TITRE Il LE PRINCE, LA DEVOLUTION DE LA COURONNE
Article 10 (modifié par la loi n°1.249 du 2 avril 2002)
La succession au Trône, ouverte par suite de décès ou d'abdication, s'opère dans la descendance directe et légitime du Prince régnant, par ordre de primogéniture avec priorité masculine au même degré de parenté.
A défaut de descendance directe et légitime, la succession s'opère au profit des frères et soeurs du Prince régnant et de leurs descendants directs et légitimes, par ordre de primogéniture avec priorité masculine au même degré de parenté.
Si l'héritier qui aurait été appelé à monter sur le Trône en vertu des alinéas précédents est décédé ou a renoncé avant l'ouverture de la succession, la dévolution s'opère au profit de ses propres descendants directs et légitimes, selon l'ordre de primogéniture avec priorité masculine au même degré de parenté.
Si l'application des paragraphes ci-dessus ne permet pas de pourvoir à la vacance du Trône, la succession s'opère au profit d'un collatéral désigné par le Conseil de la Couronne sur avis conforme du Conseil de régence.
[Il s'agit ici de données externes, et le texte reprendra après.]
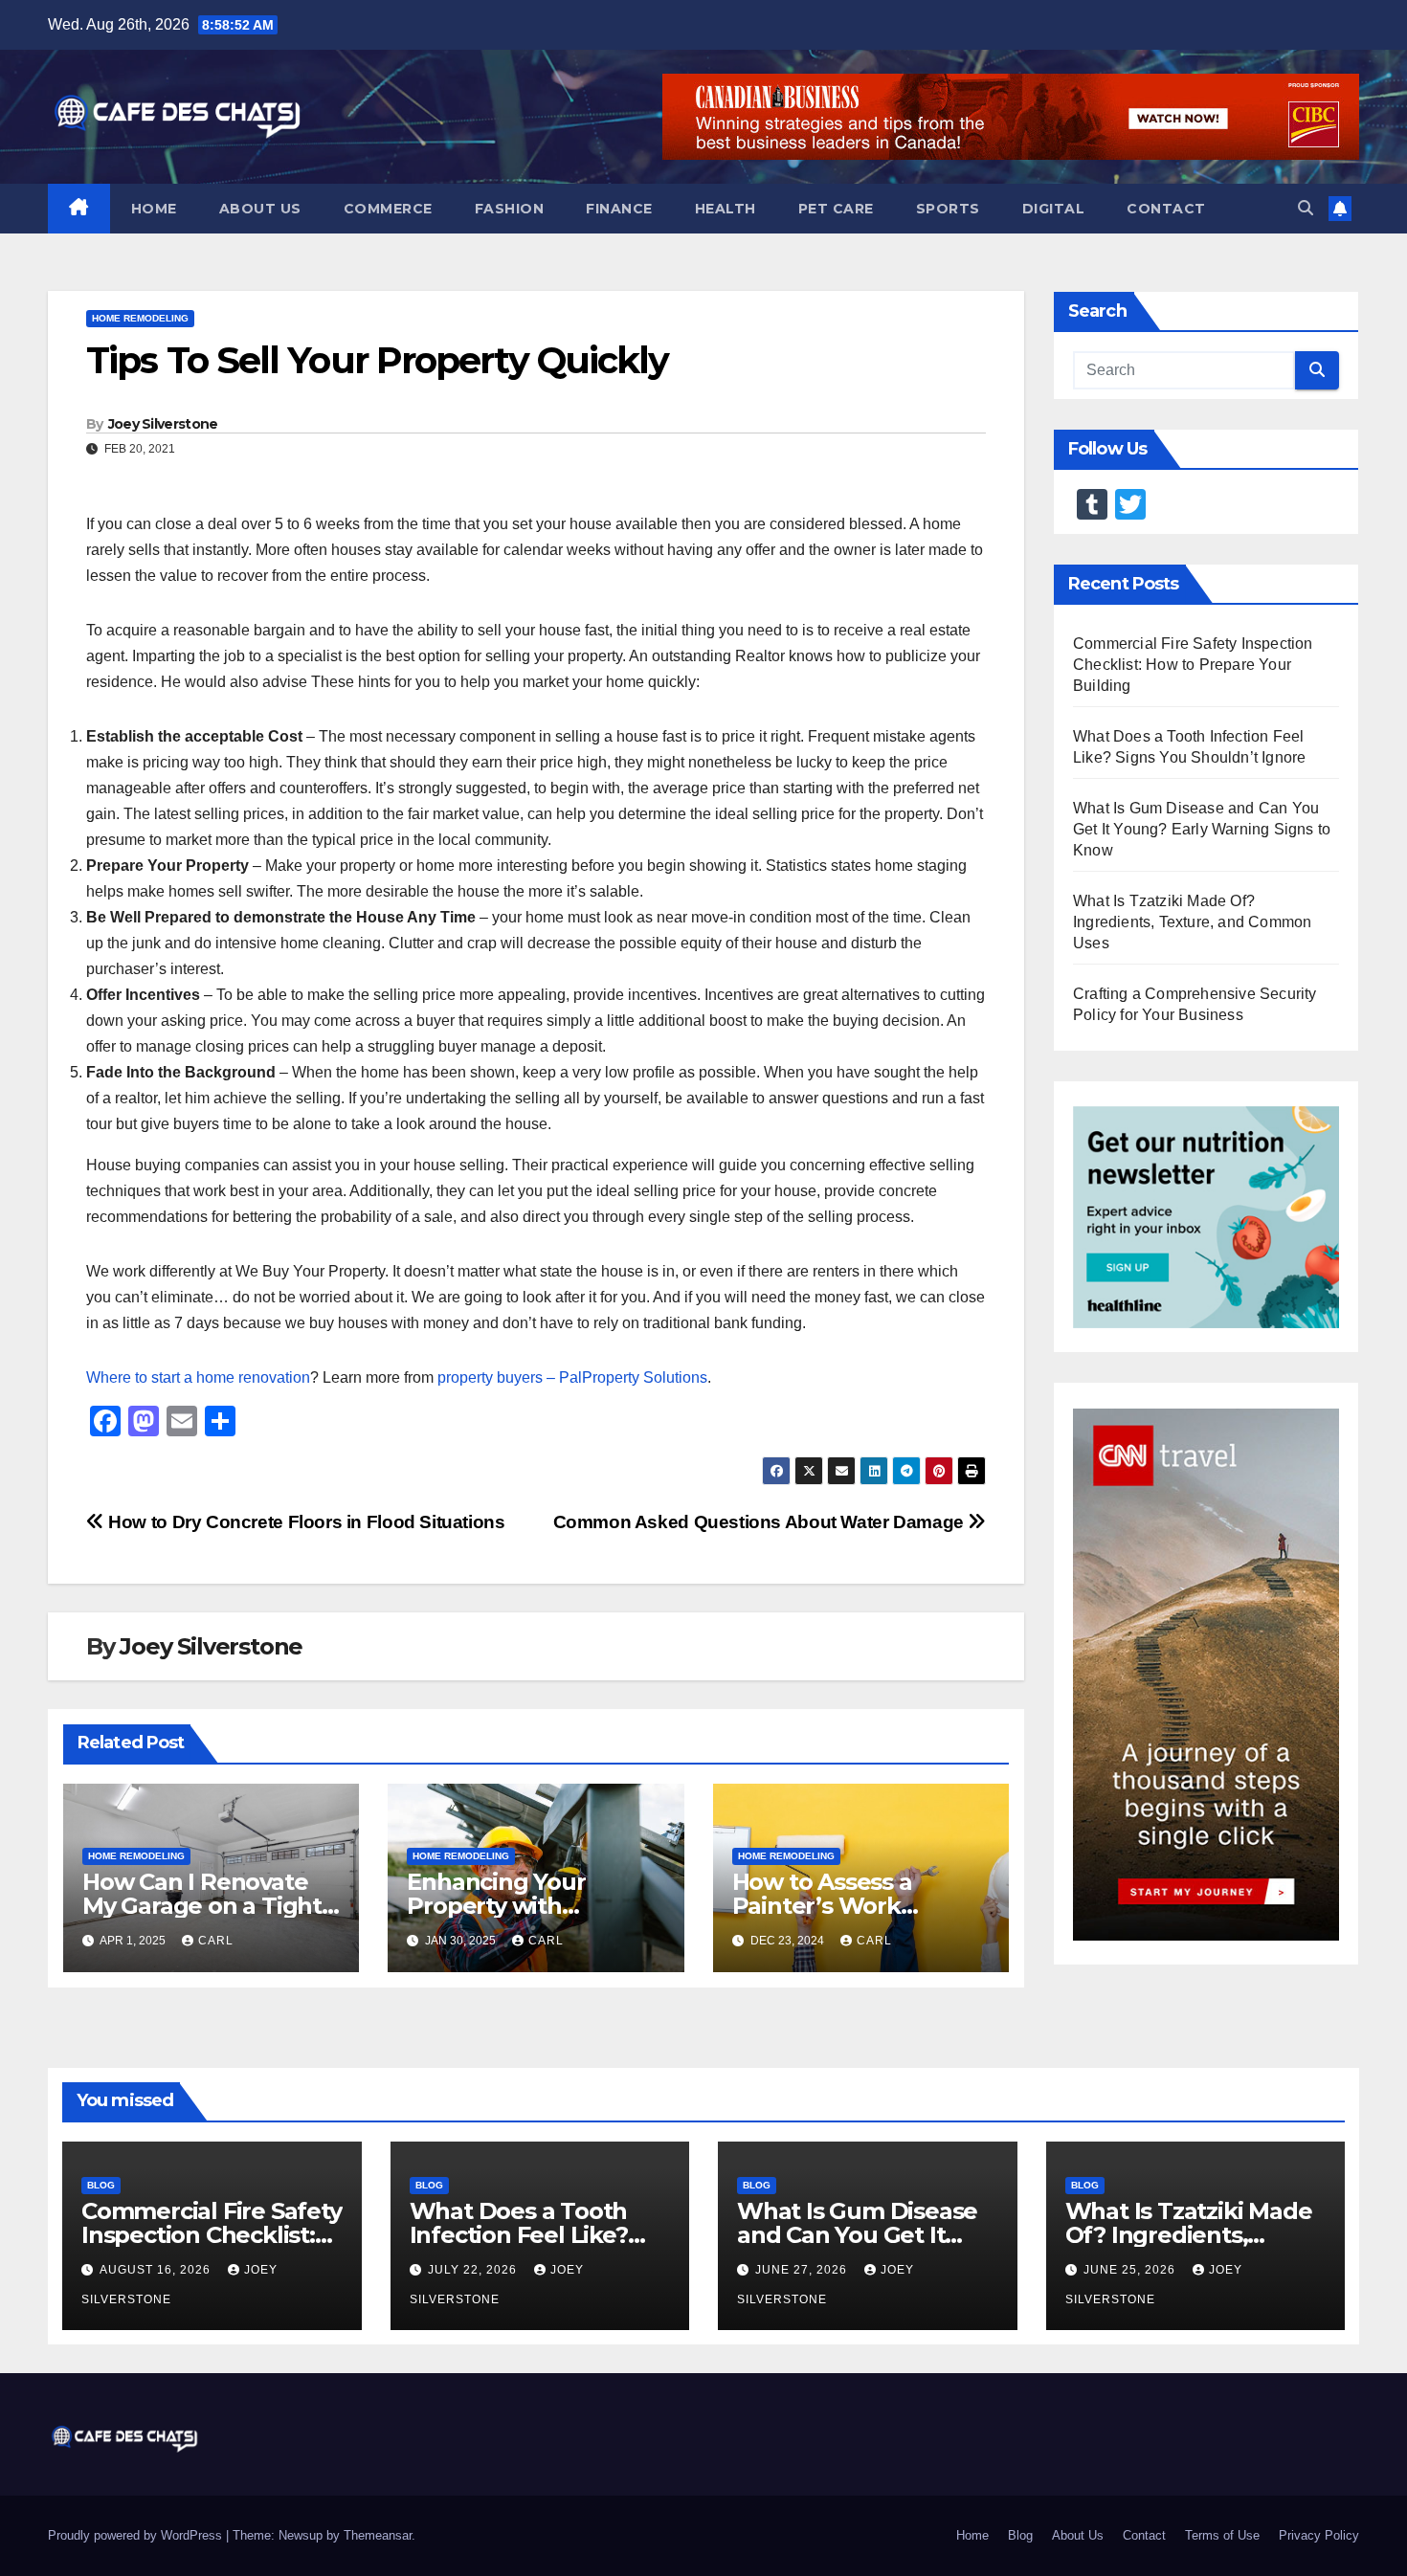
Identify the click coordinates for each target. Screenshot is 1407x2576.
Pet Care (836, 208)
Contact (1166, 208)
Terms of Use (1222, 2535)
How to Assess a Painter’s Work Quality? (822, 1905)
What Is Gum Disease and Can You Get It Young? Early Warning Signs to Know (1201, 829)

Les pouvoirs princiers sont provisoirement exercés par le Conseil de régence.
La succession au Trône ne peut s'opérer qu'au profit d'une personne ayant la nationalité monégasque au jour de l'ouverture de la succession. Les modalités d'application du présent article sont fixées, en tant que de besoin, par les statuts de la Famille Souveraine, pris par Ordonnance Souveraine.
Article 11 (modifié par la loi n°1.249 du 2 avril 2002)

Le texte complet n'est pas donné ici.